Suriye'de yönetimin geleceği, yeni anayasa ve seçimlerle alakalı olarak Cenevre ile Astana arasında yaklaşık 15 görüşme ve toplantı yapıldı. Bugüne kadar Cenevre'de 8, Astana'da ise 7 toplantı yapıldı. Hepsinde havanda su dövüldü. Zira rejim milim geri adım atmadı, uluslararası camia tarafından da attırılmadı. Aksine şımartıldı. Oysa ki, rejim sadece güçten anlar. Rejimin arkasına Rusya, İran gibi ülkeler takılırken, dizilirken muhalefetin arkasına dizildiği varsayılan ülkeler onu kösteklemekle meşgul oldular. Bugünlere gelindi. Rusya oldubitti ile rejimin zaferini ilan etmek istiyor. Rusya önce kendi zaferini ilan etti ardından da rejimi bu tür göstermelik toplantılar üzerinden oldubitti ile kalıcı hale getirmek istiyor. Bu zaferi/sonucu İran ile Rusya kendi aralarında paylaşmakta zorlanıyorlar. İkisi de rejimin devrilmesini ben önledim diye böbürleniyor.

Soçi'de yapılan Milli Diyalog Toplantısı rejim ile Rusya'nın gövde gösterisine dönüştü. Bilindiği gibi daha önce de Ruhani, Cumhurbaşkanı Erdoğan ile Putin'in buluşmasından bir gün evvel Beşşar Esat ansızın Soçi'ye damlamış ve Putin ile birlikte 'düşman çatlatmış', gövde gösterisi yapmışlardı. Verilen mesaj şuydu: Esat bizim himayemiz altında. Rus generaller Hmeymim üssünde Esat'ı istiskale alsalar bile Soçi karesinde Esat protégé/vasal vaziyetinde ağırlanıyordu. Kısaca, Rusya'nın himayesi altında idi. Soçi Diyalog Toplantısı da bu görüntüyü pekiştirdi. Yaklaşık 1600 ve 1700 civarında davetli vardı ve rejim davetliler arasında aslan payını elde etmişti. Şam'da avare avare dolaşan herkes Soçi şenliğine davet edilmişti! Rejim tarafından davet edilenlerin sayısı 600'ü bulmuştu. Yine karşılama alanlarında ve resmi davetiyelerde muhaliflerle mutabakatın hilafına rejimin bayrağı, amblem ve dövizleri yer almış, kullanılmıştı. Bu da muhaliflerin tepkisine neden olmuştur.

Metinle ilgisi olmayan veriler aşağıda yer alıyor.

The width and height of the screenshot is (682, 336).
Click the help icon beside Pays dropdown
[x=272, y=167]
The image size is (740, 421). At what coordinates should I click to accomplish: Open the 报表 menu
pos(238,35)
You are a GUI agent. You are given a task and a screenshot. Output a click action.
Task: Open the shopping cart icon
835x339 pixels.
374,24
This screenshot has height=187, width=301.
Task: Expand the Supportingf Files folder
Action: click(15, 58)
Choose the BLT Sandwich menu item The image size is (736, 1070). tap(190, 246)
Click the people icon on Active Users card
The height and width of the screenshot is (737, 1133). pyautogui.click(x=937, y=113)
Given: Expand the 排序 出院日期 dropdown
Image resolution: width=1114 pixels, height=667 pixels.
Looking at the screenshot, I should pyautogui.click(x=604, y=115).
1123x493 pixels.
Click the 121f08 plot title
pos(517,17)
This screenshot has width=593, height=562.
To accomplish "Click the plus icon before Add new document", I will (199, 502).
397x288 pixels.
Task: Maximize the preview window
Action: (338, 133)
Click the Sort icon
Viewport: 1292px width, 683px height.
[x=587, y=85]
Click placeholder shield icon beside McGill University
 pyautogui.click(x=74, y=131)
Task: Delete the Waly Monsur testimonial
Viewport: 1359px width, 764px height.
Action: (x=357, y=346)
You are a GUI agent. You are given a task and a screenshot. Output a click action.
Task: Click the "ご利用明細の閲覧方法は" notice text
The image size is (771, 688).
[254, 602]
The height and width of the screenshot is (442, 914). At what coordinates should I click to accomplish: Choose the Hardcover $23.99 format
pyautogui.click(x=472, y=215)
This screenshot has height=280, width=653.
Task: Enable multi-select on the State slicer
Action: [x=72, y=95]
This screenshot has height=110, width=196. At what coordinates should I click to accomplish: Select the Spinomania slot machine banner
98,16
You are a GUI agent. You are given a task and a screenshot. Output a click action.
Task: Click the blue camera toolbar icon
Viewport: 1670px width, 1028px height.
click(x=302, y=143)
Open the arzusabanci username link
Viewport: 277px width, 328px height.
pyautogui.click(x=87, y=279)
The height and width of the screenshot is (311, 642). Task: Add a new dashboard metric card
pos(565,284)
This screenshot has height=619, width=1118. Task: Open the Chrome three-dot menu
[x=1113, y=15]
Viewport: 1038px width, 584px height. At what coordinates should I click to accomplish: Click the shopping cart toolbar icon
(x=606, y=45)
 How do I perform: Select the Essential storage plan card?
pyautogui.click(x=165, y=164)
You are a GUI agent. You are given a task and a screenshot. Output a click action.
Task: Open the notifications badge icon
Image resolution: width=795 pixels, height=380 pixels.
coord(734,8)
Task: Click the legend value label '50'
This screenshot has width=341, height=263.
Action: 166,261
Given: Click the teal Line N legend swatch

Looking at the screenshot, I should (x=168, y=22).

İlk defa muhaliflerden mühim bir kanat Soçi toplantısını boykot etti. Riyad 2 Tribünü olarak da anılan Suriye Yüksek Müzakere Heyeti Soçi toplantısına katılmayı reddetti. En doğrusunu yaptı. ABD de bu defa gözlemci sıfatıyla da olsa katılımı reddetti. Keza Fransa ile İngiltere gibi ülkeler de toplantıyı boykot ettiler. BM adına De Mistura Soçi toplantısına iştirak etti. Toplantı Putin ile Esat'ın şovundan ibaret kaldı. Zira 1511 kişinin katılımı sağlanmış ama bu gösteriden öteye gidememiştir. Zira mikrofon kalabalık nedeniyle müsadere edilmiş ve toplananlar adına Moskova'nın elinde kalmıştı. Katılımcıların vaziyeti, konu mankeni olmaktan öte geçememiştir. Zira Faysal Kasım gibilerinin de sorguladığı gibi katılımcıların yoğunluğu ve vaktin ve sürenin darlığı nedeniyle hazirunun saniye hatta salise miktarı konuşmasına imkan yoktu. Öyleyse bu kadar kalabalığı niye davet ettiler? Amaç görüntü kalabalığı üzerinden Suriyeli muhaliflerin sesini kısmaktı. Soçi toplantısı muhalefet açısından gürültüye ve boğuntuya getirildi. Napolyon'a atfedilen bir söz vardır ki adeta o uygulanmıştır:: Bir şeyi sulandırmak istiyorsan komisyona havale et! Nitekim, Kur'an-ı Kerim de boğuntuya getirme yöntemine temas eder: "Bu Kur'an'ı dinlemeyin. Baskın çıkmak için o okunurken yaygara koparın (Fussilet: 26)." Bugüne kadar Esat rejimi ve uluslararası destekçileri zaman kazanmak ve bu suretle muhalefetin iradesini aşındırmak istiyorlardı. Yöntem yararlı oldu ve muratlarına büyük çapta erdiler. Obama idaresi, Putin; herkes kendi zaviyesinden bu yöntemi uygulamıştır. Soçi bu yönde son gösteri alanı olmuştur. Bununla birlikte ilk kez bu oranda da boykot yaşanmıştır. Ama Ruslar boykotların toplantının başarısına gölge etmeyeceğini varsaymışlardır. Bu da avuntuları olsa gerek.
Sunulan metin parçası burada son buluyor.